> **Page extract**
ROAD TO UNIVERSAL ORGANS: DECELLULARIZED LIVER REPOPULATION WITH HLA I-II KNOCKOUT HEPATOCYTES IN A DYNAMIC BIOREACTOR CULTURE

Jun 29, 2022, 11:40 AM
10m
Room: S4 A

Room: S4 A

Speaker

Caciolli, Lorenzo (Stem Cell and Regenerative Medicine Section, University College London GOS Institute of Child Health, London, UK )

Description

Introduction: The past few years saw an increasing trend in liver disease prevalence [1]. Orthotopic transplantation is the current gold standard treatment. However, its practice is affected by strong complications represented by the paucity of available organs and the necessity of long-term immunosuppressive therapies. Tissue engineering strategies represent suitable alternatives by combining scaffolds matrices and patients’ autologous cells. In this setting, CRISPR/Cas9 genome edited HLA knockout human induced pluripotent stem cells (hiPSCs) represent a promising cell candidate for a universal strategy, conjugating high cell availability and wide tissue-specific differentiation capacity [2]. The present work aims to rebuild a functional liver substitute seeking for the definition of a promising strategy to evade T cell surveillance upon in vivo transplantation.

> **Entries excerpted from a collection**

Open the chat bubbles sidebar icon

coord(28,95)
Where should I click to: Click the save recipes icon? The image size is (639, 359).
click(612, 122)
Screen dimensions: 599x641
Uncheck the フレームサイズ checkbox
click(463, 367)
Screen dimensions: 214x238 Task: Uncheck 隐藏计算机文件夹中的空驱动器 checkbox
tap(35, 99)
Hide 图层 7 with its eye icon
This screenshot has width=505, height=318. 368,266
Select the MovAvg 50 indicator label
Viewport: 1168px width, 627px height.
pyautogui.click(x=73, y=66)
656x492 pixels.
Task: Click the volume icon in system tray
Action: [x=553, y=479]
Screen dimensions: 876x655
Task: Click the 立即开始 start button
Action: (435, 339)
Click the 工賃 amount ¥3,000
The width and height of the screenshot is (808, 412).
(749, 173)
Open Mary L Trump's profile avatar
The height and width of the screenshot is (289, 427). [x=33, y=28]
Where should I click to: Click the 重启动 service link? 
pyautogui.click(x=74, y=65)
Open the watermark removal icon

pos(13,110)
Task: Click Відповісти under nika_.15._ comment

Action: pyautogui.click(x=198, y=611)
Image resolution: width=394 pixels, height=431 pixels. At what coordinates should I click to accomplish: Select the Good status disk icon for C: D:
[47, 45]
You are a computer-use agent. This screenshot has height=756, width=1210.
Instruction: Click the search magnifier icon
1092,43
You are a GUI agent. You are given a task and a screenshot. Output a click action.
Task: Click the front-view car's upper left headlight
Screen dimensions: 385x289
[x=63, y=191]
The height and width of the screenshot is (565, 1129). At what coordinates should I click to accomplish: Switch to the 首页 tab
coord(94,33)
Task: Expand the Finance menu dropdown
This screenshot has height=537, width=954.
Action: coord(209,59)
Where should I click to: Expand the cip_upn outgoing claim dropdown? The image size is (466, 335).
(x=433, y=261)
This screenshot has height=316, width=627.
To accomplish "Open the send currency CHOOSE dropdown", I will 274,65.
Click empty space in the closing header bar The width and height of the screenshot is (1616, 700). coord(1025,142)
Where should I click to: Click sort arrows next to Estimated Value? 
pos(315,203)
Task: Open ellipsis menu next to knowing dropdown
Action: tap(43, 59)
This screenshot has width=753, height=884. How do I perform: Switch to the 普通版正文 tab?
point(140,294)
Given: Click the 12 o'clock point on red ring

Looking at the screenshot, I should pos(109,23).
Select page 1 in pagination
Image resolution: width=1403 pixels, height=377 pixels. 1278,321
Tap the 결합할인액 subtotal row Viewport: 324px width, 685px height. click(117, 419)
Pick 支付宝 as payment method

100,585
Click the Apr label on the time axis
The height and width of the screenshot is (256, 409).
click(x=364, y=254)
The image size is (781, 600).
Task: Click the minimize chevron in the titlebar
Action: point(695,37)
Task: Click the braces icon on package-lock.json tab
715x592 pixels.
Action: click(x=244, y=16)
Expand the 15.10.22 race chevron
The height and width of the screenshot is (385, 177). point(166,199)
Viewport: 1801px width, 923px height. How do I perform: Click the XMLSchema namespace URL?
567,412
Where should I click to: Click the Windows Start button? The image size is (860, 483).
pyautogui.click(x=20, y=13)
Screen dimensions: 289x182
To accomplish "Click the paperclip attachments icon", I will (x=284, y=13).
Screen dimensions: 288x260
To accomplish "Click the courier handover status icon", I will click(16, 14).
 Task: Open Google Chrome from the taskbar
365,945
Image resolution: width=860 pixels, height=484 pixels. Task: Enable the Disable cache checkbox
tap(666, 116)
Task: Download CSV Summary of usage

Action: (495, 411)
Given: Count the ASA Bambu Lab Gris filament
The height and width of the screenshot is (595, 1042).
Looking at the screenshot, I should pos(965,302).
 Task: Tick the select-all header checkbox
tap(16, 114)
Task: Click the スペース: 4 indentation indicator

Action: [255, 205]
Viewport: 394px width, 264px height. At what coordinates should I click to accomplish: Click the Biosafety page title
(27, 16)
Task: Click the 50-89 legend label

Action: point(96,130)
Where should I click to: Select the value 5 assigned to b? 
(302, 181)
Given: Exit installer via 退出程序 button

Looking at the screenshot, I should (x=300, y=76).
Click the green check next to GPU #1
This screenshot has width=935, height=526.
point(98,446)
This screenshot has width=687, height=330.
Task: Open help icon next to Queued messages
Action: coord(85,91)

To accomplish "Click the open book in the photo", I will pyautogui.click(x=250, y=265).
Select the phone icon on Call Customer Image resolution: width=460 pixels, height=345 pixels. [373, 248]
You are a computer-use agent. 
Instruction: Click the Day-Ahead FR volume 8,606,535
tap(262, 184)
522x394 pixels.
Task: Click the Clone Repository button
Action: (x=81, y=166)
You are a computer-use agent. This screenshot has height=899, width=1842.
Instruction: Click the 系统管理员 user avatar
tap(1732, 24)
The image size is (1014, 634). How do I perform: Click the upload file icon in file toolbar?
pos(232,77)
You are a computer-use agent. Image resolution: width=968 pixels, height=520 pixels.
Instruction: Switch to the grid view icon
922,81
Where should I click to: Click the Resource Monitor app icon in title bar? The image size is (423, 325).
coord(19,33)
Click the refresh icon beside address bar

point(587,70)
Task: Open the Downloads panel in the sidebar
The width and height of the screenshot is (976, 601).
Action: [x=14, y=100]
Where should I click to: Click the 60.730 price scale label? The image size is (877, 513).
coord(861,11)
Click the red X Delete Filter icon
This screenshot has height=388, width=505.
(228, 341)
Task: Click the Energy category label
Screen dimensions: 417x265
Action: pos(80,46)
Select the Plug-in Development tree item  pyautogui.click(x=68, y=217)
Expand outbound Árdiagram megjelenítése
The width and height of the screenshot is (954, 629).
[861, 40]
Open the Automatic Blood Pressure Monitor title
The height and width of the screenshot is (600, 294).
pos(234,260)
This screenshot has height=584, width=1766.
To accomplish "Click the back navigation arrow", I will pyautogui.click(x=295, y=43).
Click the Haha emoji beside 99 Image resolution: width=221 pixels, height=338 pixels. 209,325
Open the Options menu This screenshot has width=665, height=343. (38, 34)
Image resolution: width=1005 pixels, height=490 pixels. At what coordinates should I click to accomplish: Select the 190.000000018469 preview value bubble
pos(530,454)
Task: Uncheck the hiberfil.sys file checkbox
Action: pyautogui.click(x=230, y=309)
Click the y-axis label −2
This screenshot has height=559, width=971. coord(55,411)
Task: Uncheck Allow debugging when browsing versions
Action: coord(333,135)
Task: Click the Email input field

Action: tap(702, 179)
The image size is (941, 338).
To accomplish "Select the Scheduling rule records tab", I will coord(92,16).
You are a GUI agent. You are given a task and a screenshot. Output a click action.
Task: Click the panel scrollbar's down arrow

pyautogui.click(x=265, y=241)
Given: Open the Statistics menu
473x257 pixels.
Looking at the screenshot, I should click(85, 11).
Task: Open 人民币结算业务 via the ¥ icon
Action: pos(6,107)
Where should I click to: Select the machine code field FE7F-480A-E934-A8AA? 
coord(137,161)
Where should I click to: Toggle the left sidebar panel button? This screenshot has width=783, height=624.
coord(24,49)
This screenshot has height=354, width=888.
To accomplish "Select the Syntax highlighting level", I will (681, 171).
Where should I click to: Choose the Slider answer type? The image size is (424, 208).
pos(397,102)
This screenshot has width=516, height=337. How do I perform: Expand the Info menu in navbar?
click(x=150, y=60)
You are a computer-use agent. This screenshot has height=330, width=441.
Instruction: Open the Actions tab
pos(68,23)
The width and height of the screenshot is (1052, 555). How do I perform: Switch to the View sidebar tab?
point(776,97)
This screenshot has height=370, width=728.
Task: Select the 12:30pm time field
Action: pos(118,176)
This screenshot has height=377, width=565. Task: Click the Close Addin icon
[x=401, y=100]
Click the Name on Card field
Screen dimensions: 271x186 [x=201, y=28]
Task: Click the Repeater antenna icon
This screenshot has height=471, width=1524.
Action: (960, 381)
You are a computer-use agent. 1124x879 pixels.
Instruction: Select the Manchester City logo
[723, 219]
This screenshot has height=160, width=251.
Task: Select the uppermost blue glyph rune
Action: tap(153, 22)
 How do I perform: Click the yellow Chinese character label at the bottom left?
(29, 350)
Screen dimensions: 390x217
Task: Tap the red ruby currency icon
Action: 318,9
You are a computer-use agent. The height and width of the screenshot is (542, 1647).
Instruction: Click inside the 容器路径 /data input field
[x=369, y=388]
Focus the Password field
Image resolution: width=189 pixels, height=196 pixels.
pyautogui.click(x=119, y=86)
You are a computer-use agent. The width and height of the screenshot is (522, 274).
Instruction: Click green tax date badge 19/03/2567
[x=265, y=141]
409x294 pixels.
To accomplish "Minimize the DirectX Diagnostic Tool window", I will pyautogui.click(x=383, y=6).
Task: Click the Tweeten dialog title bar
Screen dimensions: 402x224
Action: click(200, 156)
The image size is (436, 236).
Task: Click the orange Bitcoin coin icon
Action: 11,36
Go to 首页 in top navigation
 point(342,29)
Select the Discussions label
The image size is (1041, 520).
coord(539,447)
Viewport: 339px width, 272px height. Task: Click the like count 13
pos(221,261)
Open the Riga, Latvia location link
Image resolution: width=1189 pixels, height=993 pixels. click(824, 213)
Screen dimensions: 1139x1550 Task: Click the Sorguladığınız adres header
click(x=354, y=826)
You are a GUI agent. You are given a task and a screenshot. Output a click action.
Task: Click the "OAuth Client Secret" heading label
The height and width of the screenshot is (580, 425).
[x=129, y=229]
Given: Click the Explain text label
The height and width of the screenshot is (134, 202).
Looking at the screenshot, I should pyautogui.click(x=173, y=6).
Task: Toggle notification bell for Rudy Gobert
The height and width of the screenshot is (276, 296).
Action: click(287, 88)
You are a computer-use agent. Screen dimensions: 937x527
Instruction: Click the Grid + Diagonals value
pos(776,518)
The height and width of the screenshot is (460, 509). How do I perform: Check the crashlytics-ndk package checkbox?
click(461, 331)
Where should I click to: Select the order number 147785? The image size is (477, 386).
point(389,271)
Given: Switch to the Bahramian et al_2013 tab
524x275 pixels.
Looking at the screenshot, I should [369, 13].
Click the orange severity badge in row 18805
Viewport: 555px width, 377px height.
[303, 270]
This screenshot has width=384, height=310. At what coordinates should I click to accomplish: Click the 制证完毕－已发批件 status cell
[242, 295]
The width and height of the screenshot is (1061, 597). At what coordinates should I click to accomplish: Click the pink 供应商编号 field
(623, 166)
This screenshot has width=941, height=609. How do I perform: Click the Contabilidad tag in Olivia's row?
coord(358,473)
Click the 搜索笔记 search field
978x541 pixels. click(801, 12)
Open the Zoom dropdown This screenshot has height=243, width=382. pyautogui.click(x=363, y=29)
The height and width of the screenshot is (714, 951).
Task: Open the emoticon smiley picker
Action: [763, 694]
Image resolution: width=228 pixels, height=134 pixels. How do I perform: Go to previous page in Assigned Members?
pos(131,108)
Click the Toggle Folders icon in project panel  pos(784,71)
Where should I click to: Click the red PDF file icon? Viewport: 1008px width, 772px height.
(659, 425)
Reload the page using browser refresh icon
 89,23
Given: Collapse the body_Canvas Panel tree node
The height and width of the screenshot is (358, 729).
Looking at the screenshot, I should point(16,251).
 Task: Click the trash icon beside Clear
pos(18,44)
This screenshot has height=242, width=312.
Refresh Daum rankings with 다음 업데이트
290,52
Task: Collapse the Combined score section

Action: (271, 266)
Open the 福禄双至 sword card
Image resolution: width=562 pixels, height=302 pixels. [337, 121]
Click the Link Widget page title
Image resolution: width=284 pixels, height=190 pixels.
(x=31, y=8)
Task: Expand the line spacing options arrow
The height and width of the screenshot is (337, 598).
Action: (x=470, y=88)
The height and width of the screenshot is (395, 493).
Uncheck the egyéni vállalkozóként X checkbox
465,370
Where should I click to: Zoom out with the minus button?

> **Brief 1**
Reproduce the passage of the liver repopulation abstract from "Description" to "in vivo transplantation.".
> **Brief 2**
According to the liver repopulation abstract, why do CRISPR/Cas9 genome-edited HLA knockout hiPSCs represent a promising cell candidate for a universal strategy? Answer in one to three sentences.
The entries above are separate from the liver repopulation abstract and unrelated to it.

> **Task answer 1**
Description

Introduction: The past few years saw an increasing trend in liver disease prevalence [1]. Orthotopic transplantation is the current gold standard treatment. However, its practice is affected by strong complications represented by the paucity of available organs and the necessity of long-term immunosuppressive therapies. Tissue engineering strategies represent suitable alternatives by combining scaffolds matrices and patients’ autologous cells. In this setting, CRISPR/Cas9 genome edited HLA knockout human induced pluripotent stem cells (hiPSCs) represent a promising cell candidate for a universal strategy, conjugating high cell availability and wide tissue-specific differentiation capacity [2]. The present work aims to rebuild a functional liver substitute seeking for the definition of a promising strategy to evade T cell surveillance upon in vivo transplantation.

> **Task answer 2**
They combine high cell availability with a wide capacity for tissue-specific differentiation.